2330145
Cooperative Agreement
Overview
Grant Description
Center: NSF Engineering Research Center for Transformation of American Rubber Through Domestic Innovation for Supply Security (TARDISS) - The Generation-4 NSF Engineering Research Center titled “Transformation of American Rubber Through Domestic Innovation for Supply Security: TARDISS” will lead fundamental research towards US natural rubber biomanufacturing.
Currently, the single commercial source of natural rubber is the tropical rubber tree (Hevea brasiliensis), with production areas all outside of the United States.
TARDISS will use a systems engineering approach to integrate engineering with biology, biotechnology, agriculture, and other disciplines optimizing alternative plants to produce entirely new natural rubber materials at scale.
The TARDISS team will collaborate with communities, farmers, processors, and rubber manufacturers to enable biomanufacturing-based natural rubber production optimized to large parts of the US, with a focus on marginal agricultural lands.
TARDISS will enable a circular biomanufacturing economy that respects natural systems, including pollinator services by the new domestic crops, water recycling and re-use, additional CO2 capture, and an estimated 2 million jobs tied to US soil.
Engineering workforce development will provide training in this new U.S. area, featuring an inclusion effort involving underrepresented minorities and “neurodiverse” young persons diagnosed with dyslexia and autism.
The outcomes will be a sustainable domestic rubber industry and a new, young workforce converging engineering and agriculture trained through a new American Rubber Academy.
The “U.S. Sunlight to Materials” vision motivating the systems engineering approach of TARDISS is encapsulated by two hypotheses:
#1: The U.S. can replace imported natural rubber (NR) with rubber from domestic crops, utilizing marginal agricultural lands, hydroponic systems, and new extraction methods;
and
#2: The U.S. can replace imported goods with products made with home-grown natural rubber.
TARDISS will integrate engineering with biology and other science disciplines via the following three research thrusts:
1: Bioengineering will converge engineering, biochemistry, enzyme chemistry, and molecular biology to fundamentally understand how plants naturally produce rubber.
Natural diversity will be combined with genetic approaches to tailor hydroponic dandelion to produce new NR variants and transfer the knowledge to the guayule and mountain gum plant species.
2: Crop engineering will converge plant and agricultural engineering to develop and disseminate new “smart” crop production practices for all three crops.
3: Latex/rubber engineering will converge engineering, materials/polymer science and engineering, chemistry, and physics to invent extraction methods to produce consistent high-performance latex and rubber and new processing methods for products.
Furthermore, TARDISS will invent enabling technologies in field and hydroponic systems, industrial scale latex and rubber extraction methods, and novel processes-for-products and bring these to communities.

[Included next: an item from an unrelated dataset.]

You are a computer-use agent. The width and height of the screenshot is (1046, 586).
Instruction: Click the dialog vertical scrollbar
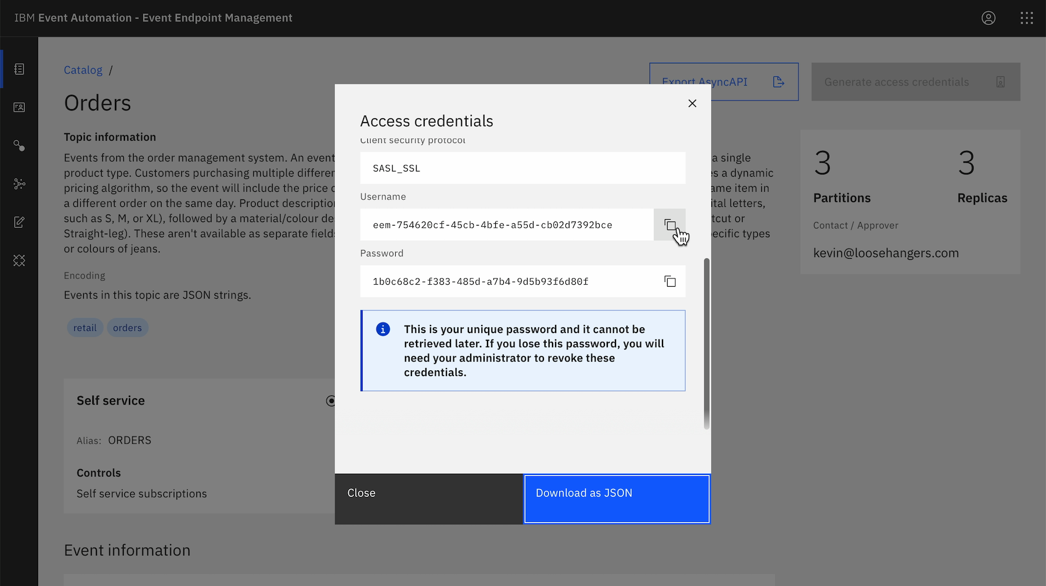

A seamless integration of scalable biology, engineering, and science, while co-developing economically scalable pathways with domestic stakeholders, will be critical for success in convergent research.
The outcomes will be a sustainable domestic rubber industry and a new, young workforce converging agriculture and engineering trained through a new American Rubber Academy.
Diversity and culture of inclusion will include underrepresented minorities and “neurodiverse” young persons diagnosed with dyslexia and autism.
The TARDISS innovation ecosystem will bring together small to large companies, researchers, students, national labs, and communities, and features novel programs such as the Piranha Pit to encourage innovation.
This award reflects NSF's statutory mission and has been deemed worthy of support through evaluation using the foundation's intellectual merit and broader impacts review criteria.
Subawards are planned for this award.
Currently, the single commercial source of natural rubber is the tropical rubber tree (Hevea brasiliensis), with production areas all outside of the United States.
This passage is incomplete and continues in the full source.